The first stage would look at all records and documents necessary to investigate and understand the facts and sequences of events from 2012 to the present regarding the approvals, development, costs, timelines and operation of the city's LRT system.
The second stage would conduct public hearings into the matters "designated in accordance with the principles of fairness, thoroughness, efficiency and accessibility."
McKenney's motion notes an auditor general's investigation into the LRT contract would be done behind closed doors.
"The residents of Ottawa both require and deserve to know by way of an independent, open and transparent public process the complete truth of how and why the LRT transit system became the largest, flawed capital project," said McKenney.

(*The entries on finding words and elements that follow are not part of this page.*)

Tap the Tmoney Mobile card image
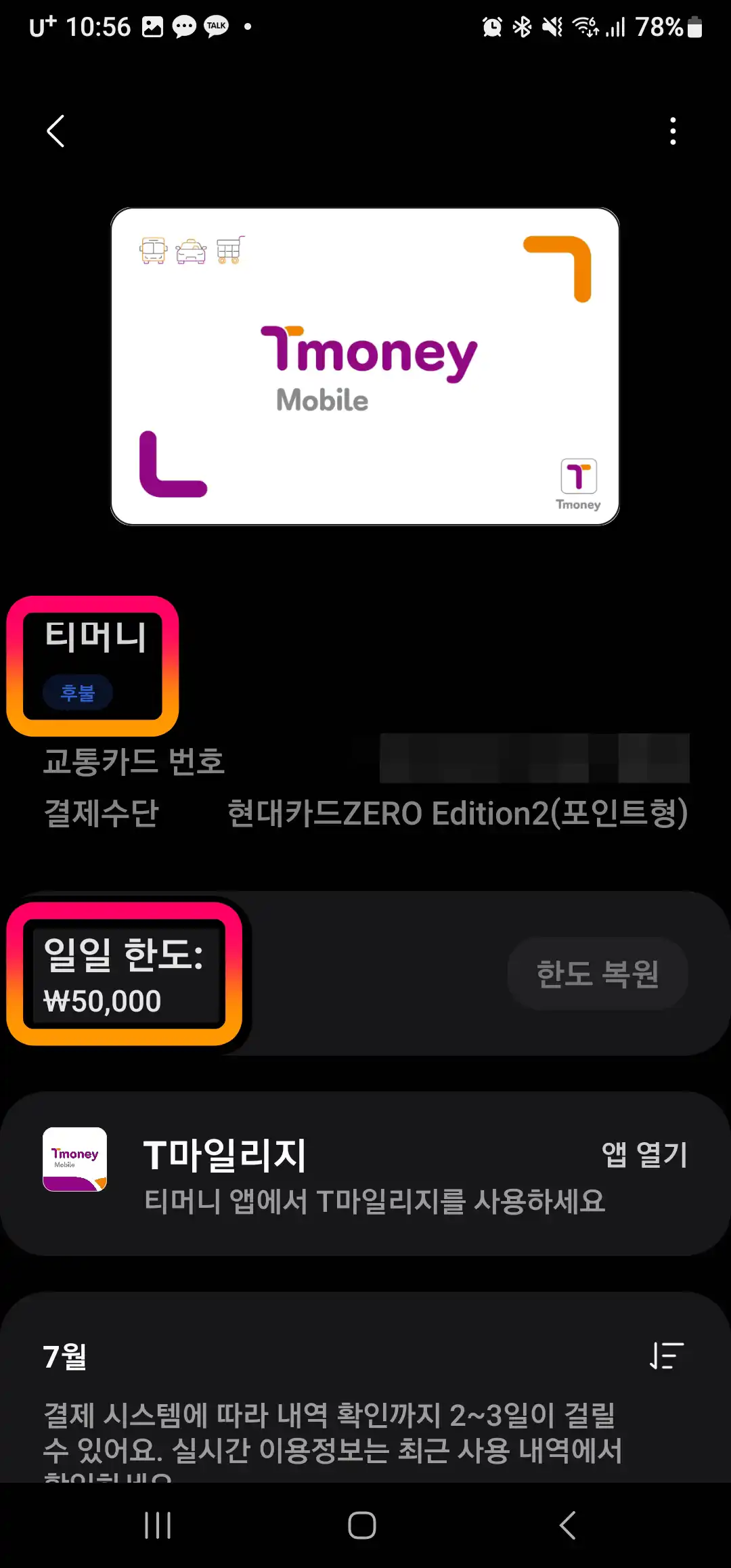Image resolution: width=731 pixels, height=1568 pixels. [364, 366]
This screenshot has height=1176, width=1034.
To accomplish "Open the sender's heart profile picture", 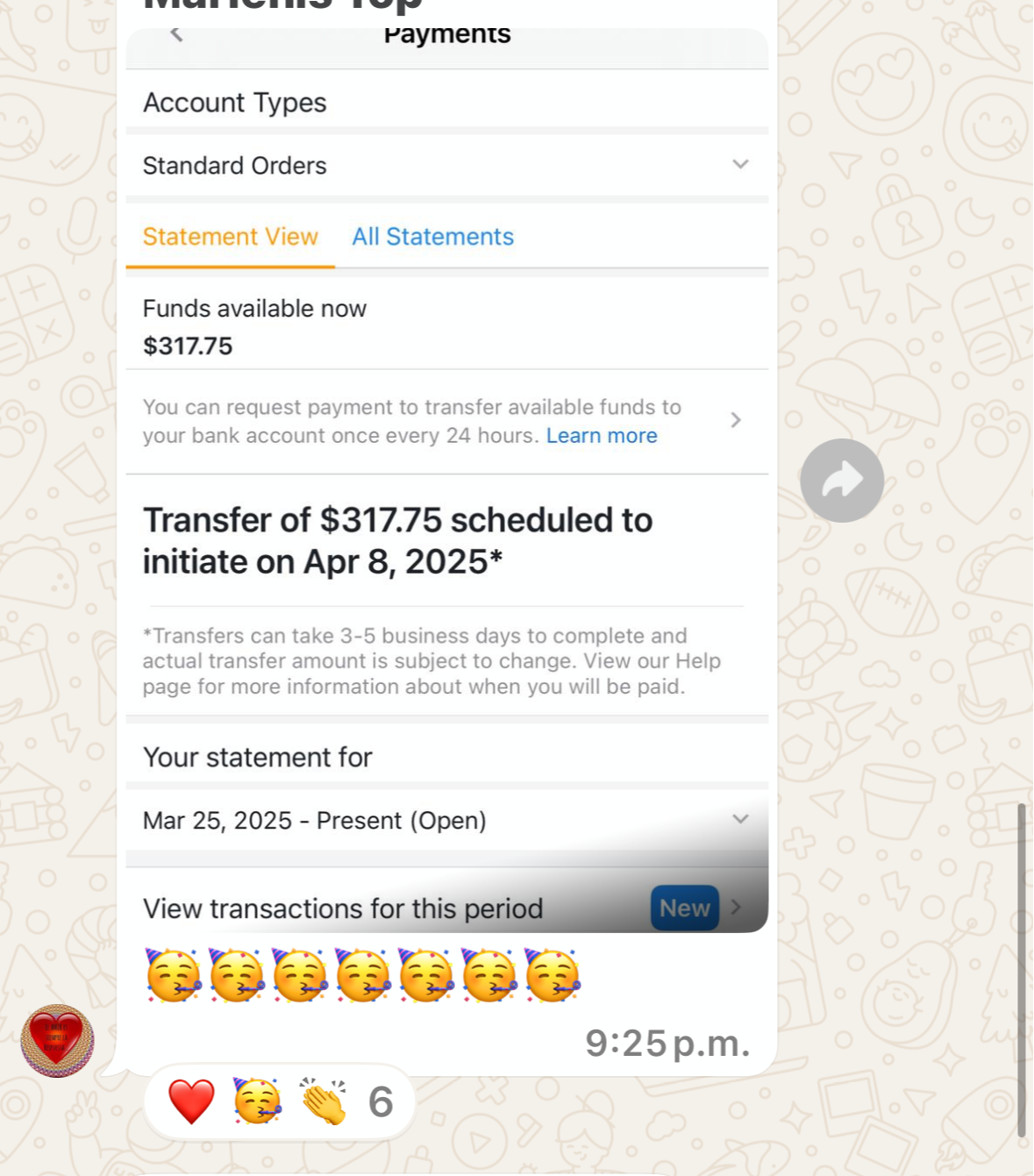I will (x=57, y=1041).
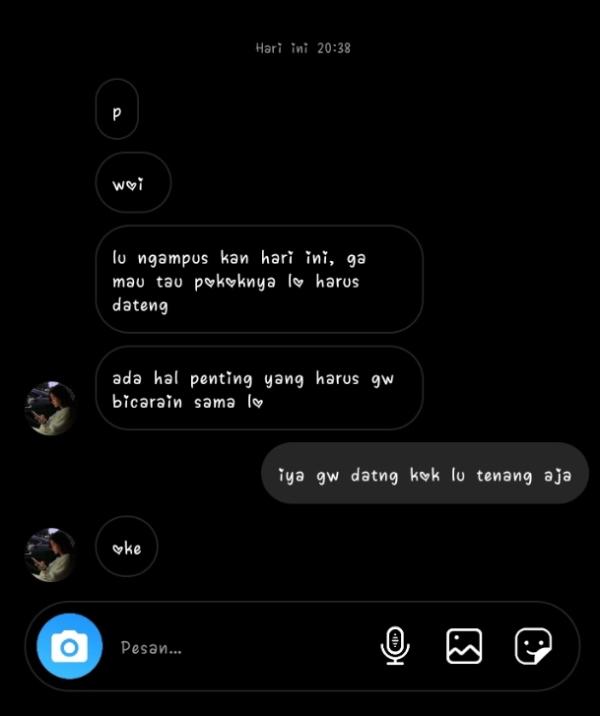Record a voice message with the microphone
Image resolution: width=600 pixels, height=716 pixels.
(395, 646)
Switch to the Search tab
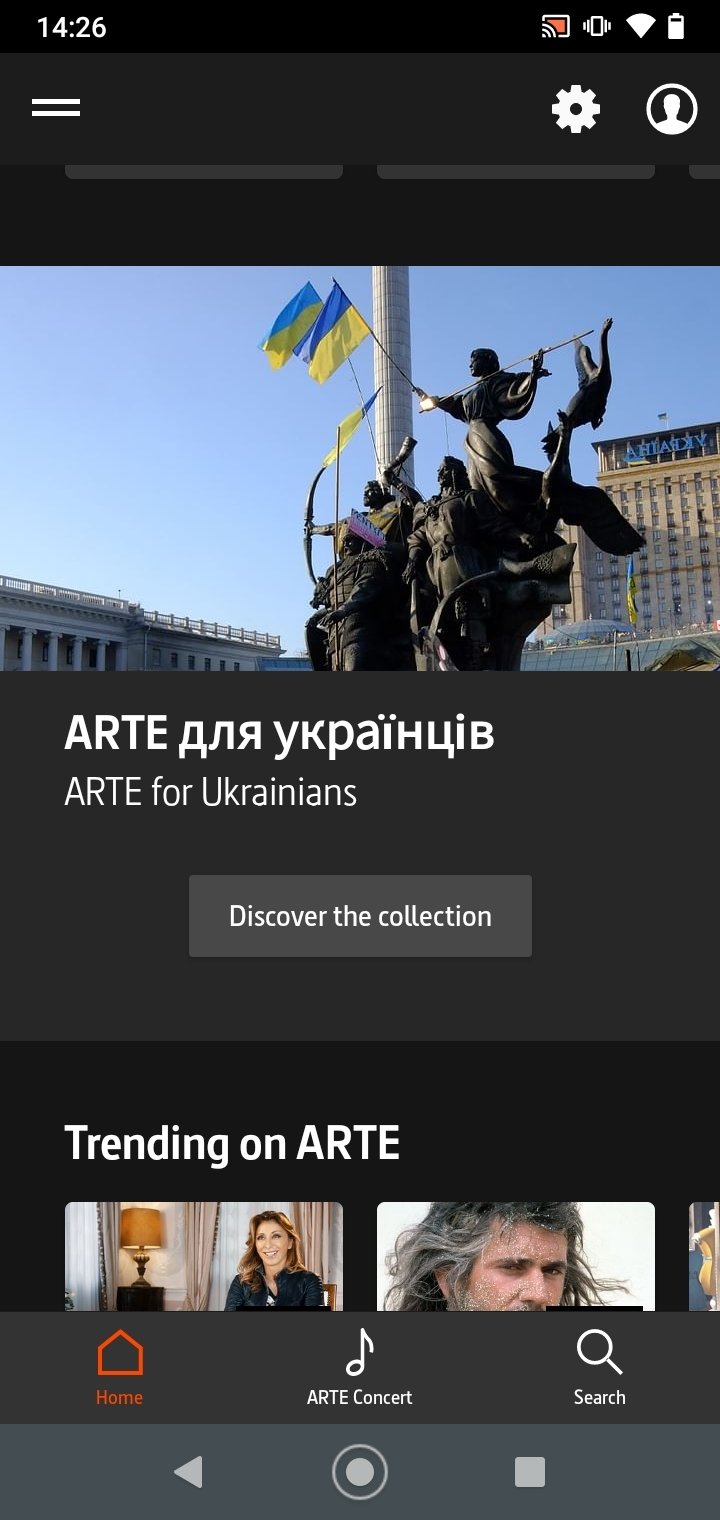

The Somerset Councillor asked the City Clerk whether the motion was in order, but Mayor Jim Watson said the clerk would rule at the next meeting on Nov. 10.
Council was set to debate McKenney's motion to call a judicial inquiry on Oct. 13, however, coun. Glen Gower moved a replacement motion recommending the city of Ottawa's auditor general examine the contract. Council voted 14 to 9 in support of the AG investigation.
Coun. Diane Deans suggested the mayor and councillors who opposed an inquiry are hiding something.
"What are you hiding? Why wouldn't you want to get to the bottom of this mess that is LRT? Why wouldn't you? To me there is only one reason, because you have something to hide. And this audit will make sure that what you have to hide never gets out in the public because the auditor can't investigate you," said Deans, who seconded McKenney's new motion for a public inquiry.
Coun. Carol Anne Meehan is calling on city staff to conduct a side-by-side comparison of the Confederation Line with construction on the Trillium Line.
SNC Lavalin, one of the partners of Rideau Transit Group, is also part of TransitNEXT, designing and building the line from Bayview Station to Riverside South.
Meehan presented a motion asking the city manager and director of rail construction to provide a detailed side-by-side comparison of the challenges faced on the Confederation Line with the technical design on the Trillium Line to provide additional background information on the Trillium Line design and construction.
The motion was referred to the meeting of the finance and economic development committee meeting in December.